PASSAGE PROVIDED:
Thursday 8 February 2007

Psychosomatic Medicine

The journal Psychosomatic Medicine has been operating now for almost 70 years. In its early days, under the influence of psychoanalysis, there was plenty of room for individual case studies. For example, here in 1939, Phyllis Greenacre described a case of someone addicted to surgery. Here in the same year, we read about a case of a young patient with a chronic skin disorder.

A typical paper today, on the other hand, 'measures' a 'psychological variable' in a sample of people, and then looks to find a correlation with some measure of illness. For example, in Positive Emotional Style Predicts Resistance to Illness After Experimental Exposure to Rhinovirus or Influenza A Virus:
One hundred ninety-three healthy volunteers ages 21 to 55 years were assessed for a PES [positive emotional style] characterized by being happy, lively, and calm; a negative emotional style (NES) characterized by being anxious, hostile, and depressed; other cognitive and social dispositions; and self-reported health. Subsequently, they were exposed by nasal drops to a rhinovirus or influenza virus and monitored in quarantine for objective signs of illness and self-reported symptoms.

For both viruses, increased PES was associated with lower risk of developing an upper respiratory illness as defined by objective criteria (adjusted odds ratio comparing lowest with highest tertile = 2.9) and with reporting fewer symptoms than expected from concurrent objective markers of illness.
I'm certainly not suggesting that statistical approaches should be avoided, but it's hard to escape the impression that something important is missing. If these people moved over to literary criticism would they try to average over Jane Austen heroines?

Despite researchers consistently making statistical findings like this, with endless minor variations, little filters through to medical practice. But then how could practitioners use them? How could they instill a 'positive emotional style'? Whether a return to a narrative approach would resonate more strongly with practitioners is perhaps dubious, but at least, if it did, it should open them to the idea of listening to the patient's story.

2 comments:

Andy said...

How about a combination of statistical machinery and a wee chat? Give people a load of tests, n > 100, use structural equation modelling, or whatever, and then extract a few cases to tell their story as well?

Are you aware of anyone doing this kind of thing?

David Corfield said...

Right. Ideally a combination of physiology, statistical sampling, and detailed case studies is what's wanted. For me something like the balance Jared Diamond strikes in 'Collapse', a study of the health of societies and whether they meet with ecological disaster, is right.

One very large obstacle that stands in the way of this, however, is disagreement as to the choice of psychological variables for the statistical study. Can psychology escape from value-laden categories? Is it inevitably to be entangled with ethical/political theory? It's certainly not original to point to the ethical aspect of psychoanalysis.

I think one motivation for psychologists resorting to personality tests is that they imagine that they can escape value-ladenness and so remain 'scientific'. But then if they're using these variables there's little point in the lengthy case study. How to extract universal variables from the richer, almost novelesque, language of the case study?

But then there's very little agreement as to personality variables anyway.

WORK REQUEST A:
Answer these about the post on Psychosomatic Medicine:
(i) For about how long has the journal Psychosomatic Medicine been operating?
(ii) How many healthy volunteers were assessed in the study on positive emotional style?
(iii) Which book by Jared Diamond does David Corfield mention?
WORK REQUEST B: Please reproduce, word for word, everything in the post on Psychosomatic Medicine from "The journal Psychosomatic" down to "chronic skin disorder.".

LISTED ENTRIES:
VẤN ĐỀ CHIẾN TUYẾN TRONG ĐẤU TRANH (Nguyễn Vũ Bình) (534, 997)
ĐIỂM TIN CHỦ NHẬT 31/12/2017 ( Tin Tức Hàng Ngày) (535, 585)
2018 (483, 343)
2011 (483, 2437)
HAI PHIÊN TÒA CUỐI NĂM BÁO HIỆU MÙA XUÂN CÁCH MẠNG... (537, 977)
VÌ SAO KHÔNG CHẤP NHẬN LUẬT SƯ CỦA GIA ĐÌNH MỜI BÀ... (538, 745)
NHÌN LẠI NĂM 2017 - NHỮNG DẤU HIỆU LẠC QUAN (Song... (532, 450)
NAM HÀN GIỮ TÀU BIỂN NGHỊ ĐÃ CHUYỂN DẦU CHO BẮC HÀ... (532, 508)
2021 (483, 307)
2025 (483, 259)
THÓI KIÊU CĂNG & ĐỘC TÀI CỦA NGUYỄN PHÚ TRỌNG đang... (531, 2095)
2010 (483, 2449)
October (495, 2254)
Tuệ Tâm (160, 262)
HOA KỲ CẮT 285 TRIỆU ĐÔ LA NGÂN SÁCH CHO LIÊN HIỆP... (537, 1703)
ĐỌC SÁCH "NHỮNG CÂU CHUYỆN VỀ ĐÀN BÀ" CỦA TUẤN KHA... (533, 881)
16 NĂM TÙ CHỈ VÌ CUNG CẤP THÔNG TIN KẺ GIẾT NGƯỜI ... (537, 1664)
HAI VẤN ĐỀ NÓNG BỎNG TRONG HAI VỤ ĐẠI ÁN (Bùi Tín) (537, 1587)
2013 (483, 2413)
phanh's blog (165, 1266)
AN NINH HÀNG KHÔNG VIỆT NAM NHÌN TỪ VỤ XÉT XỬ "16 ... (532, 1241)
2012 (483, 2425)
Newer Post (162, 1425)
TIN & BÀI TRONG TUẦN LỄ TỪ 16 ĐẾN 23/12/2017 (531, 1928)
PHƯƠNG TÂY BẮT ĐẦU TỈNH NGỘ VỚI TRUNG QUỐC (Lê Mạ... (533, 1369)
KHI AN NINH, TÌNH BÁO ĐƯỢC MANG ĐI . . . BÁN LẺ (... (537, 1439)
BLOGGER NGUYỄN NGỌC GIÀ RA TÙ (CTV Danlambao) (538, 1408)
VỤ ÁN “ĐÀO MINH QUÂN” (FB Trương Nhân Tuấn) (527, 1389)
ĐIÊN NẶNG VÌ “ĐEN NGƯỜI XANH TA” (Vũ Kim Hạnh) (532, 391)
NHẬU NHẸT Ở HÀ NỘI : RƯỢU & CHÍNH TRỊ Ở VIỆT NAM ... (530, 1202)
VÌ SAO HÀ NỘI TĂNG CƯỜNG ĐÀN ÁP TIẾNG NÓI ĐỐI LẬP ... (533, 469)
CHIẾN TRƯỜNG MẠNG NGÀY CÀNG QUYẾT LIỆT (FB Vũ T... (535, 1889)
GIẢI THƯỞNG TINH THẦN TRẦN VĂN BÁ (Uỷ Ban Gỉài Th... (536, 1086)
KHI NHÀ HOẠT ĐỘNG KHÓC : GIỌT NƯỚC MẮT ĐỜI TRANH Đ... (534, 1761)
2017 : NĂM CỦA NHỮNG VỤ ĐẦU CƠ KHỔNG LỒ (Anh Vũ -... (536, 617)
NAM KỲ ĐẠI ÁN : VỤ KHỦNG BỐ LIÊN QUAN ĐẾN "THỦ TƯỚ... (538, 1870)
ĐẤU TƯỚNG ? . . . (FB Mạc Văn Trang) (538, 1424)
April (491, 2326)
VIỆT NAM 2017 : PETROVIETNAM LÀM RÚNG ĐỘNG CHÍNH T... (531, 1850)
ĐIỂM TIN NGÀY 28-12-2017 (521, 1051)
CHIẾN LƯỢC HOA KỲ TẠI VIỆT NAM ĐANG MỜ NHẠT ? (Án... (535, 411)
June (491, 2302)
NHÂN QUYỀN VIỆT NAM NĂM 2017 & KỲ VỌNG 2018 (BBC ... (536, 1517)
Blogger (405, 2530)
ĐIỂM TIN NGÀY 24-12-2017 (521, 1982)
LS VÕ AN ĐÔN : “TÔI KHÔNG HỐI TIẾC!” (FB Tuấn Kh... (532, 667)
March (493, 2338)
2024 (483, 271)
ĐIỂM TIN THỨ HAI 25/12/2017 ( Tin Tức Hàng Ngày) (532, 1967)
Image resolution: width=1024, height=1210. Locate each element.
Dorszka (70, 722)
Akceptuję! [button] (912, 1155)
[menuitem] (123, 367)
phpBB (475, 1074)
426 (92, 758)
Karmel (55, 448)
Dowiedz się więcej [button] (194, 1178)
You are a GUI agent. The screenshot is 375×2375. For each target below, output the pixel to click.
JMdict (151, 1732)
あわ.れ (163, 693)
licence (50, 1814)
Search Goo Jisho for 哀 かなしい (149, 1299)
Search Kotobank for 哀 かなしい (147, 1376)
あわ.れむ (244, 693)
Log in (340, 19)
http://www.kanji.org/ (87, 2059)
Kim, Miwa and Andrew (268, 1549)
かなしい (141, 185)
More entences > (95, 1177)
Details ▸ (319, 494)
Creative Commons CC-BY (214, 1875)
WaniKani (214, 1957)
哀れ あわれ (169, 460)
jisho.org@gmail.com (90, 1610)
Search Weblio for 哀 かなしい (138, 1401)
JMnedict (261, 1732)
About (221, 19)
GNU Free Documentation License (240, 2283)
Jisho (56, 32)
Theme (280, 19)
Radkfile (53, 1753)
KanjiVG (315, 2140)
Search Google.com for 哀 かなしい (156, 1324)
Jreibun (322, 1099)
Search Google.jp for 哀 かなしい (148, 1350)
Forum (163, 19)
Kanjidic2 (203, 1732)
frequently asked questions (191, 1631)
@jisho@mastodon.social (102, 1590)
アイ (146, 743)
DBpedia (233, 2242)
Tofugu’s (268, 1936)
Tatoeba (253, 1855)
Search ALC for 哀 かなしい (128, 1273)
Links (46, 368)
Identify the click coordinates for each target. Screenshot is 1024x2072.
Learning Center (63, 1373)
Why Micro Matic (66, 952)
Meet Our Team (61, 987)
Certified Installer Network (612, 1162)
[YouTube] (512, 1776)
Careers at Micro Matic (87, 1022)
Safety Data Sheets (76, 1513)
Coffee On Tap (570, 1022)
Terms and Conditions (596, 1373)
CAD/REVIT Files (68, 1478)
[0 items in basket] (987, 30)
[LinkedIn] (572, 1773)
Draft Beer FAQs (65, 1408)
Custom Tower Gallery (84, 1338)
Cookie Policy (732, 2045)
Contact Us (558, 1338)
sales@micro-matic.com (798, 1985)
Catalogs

WRITTEN ANSWER A:
(i) Almost 70 years.
(ii) One hundred ninety-three.
(iii) 'Collapse'.

WRITTEN ANSWER B:
The journal Psychosomatic Medicine has been operating now for almost 70 years. In its early days, under the influence of psychoanalysis, there was plenty of room for individual case studies. For example, here in 1939, Phyllis Greenacre described a case of someone addicted to surgery. Here in the same year, we read about a case of a young patient with a chronic skin disorder.